VC Opens Boston Office, Targets Green Energy Sector
Boston Business Journal
By Jesse Noyes, Journal staff
November 2, 2007
Dennis Costello, managing director Braemar Energy Ventures, is overseeing a startup Boston office.
Dennis Costello was working on green energy technologies well before green was the in color.
One of the original staff members of the U.S. Department of Energy's National Renewable Energy Laboratory in 1976, Costello later became chief investment officer for Boston-based Advent International Corp.
So when New York-based venture capital firm Braemar Energy Ventures decided to open a Boston office earlier this year, Costello, along with fellow managing director George Reichenbach, was a natural choice to get things started. It was Reichenbach, after all, who hired Costello to work at Advent.
But Braemar's entry into the market signifies more than just a new job for Costello. It is also a nod to the strength of the Bay State's emerging role as a top market in the clean technology sector.
The pace of VC funding in everything from alternative energy to energy efficiency has been growing rapidly in Massachusetts. Statewide the level of investment in clean tech has been growing in the double digits annually since 2002. The amount invested in 2006 was $161.67 million, more than four times the $34.4 million invested in 2002, according to Dow Jones VentureOne. So far this year's third quarter, $73.5 had been invested in the sector.

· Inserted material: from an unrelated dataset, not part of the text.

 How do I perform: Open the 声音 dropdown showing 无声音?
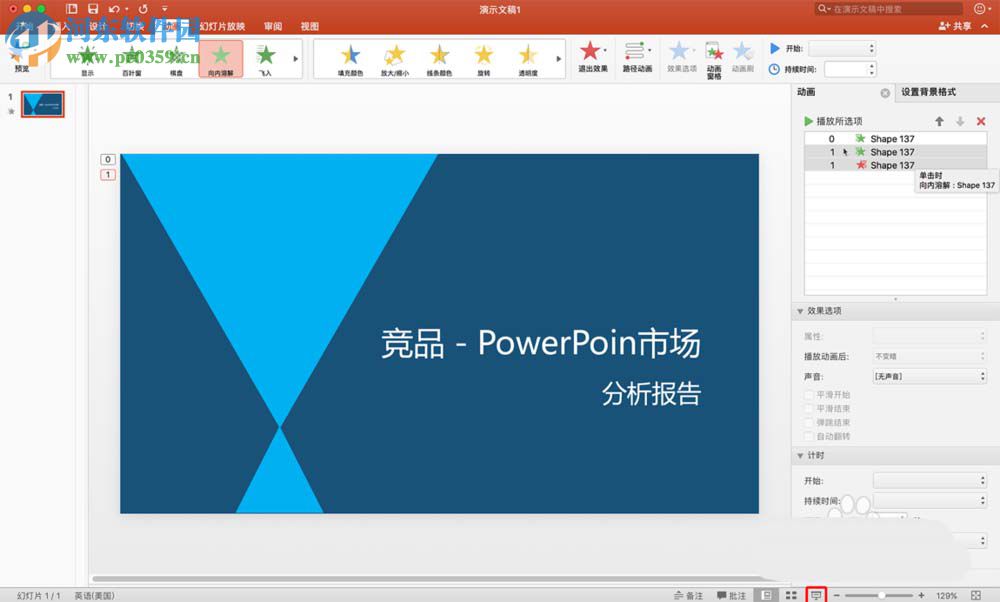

In fact, the clean tech sector is on track to become the 10th-largest industry cluster in the state, surpassing textiles, with an expected 20-percent growth rate in jobs next year, according to a recent study released by the Massachusetts Technology Collaborative.
Braemar's arrival will no doubt add to those figures.
In late September the firm announced it had closed its second fund — Braemar Energy Ventures II LP — at $250 million. And a significant portion of that fund could very likely end up in the hands of local entrepreneurs.
“Because of (the Massachusetts Institute of Technology) and the energy complex and the energy infrastructure that's around New England, we expect to do a lot of the fund in the New England area,” Costello said. “There's an intellectual base here in both engineering and nanotechnology and also in biotech and chemical engineering. We're seeing a lot of deals that contain one or more of those elements.”
The firm made about 11 investments with its first fund. Around a quarter of those deals were in New England. One of those included Boston-based EnerNOC Inc. (Nasdaq: ENOC), which filed for an initial public offering in late October.
It's not just Braemar's interest in the Massachusetts market that bodes well for the local industry; it's also the interest of its limited partners, such as Springfield-based MassMutual Financial Group, a partner in both Braemer funds.
In an e-mail, MassMutual spokesman Mark Cybulski said the company doesn't comment on the specifics of its investments, but added it believes “that the Braemar team's experience and knowledge of the market for new technologies in conventional and alternative energies create an excellent investment opportunity for MassMutual's policyholders.”
Many VC firms have been earmarking funds for the clean tech sector, but a few are primarily dedicated to the space.
Waltham-based CMGI Inc.'s @Ventures formed a $50 million fund for clean tech investment in 2004, and Boston-based Rockport Capital Partners invests heavily in the sector.
“It really boils down to this is going to be a category that will not have a short life to it,” said Marc Poirier, managing director for @Ventures.
The interest in the area is spurred by two trends: an increased demand for energy and decreasing supply of energy resources, he said.
To date, Braemar's investments have been a fairly balanced mix of energy efficiency, waste energy conversion and technologies aimed at maximizing the efficiency of fossil fuels, Costello said. Going forward, Costello said he sees more focus on lighting efficiency.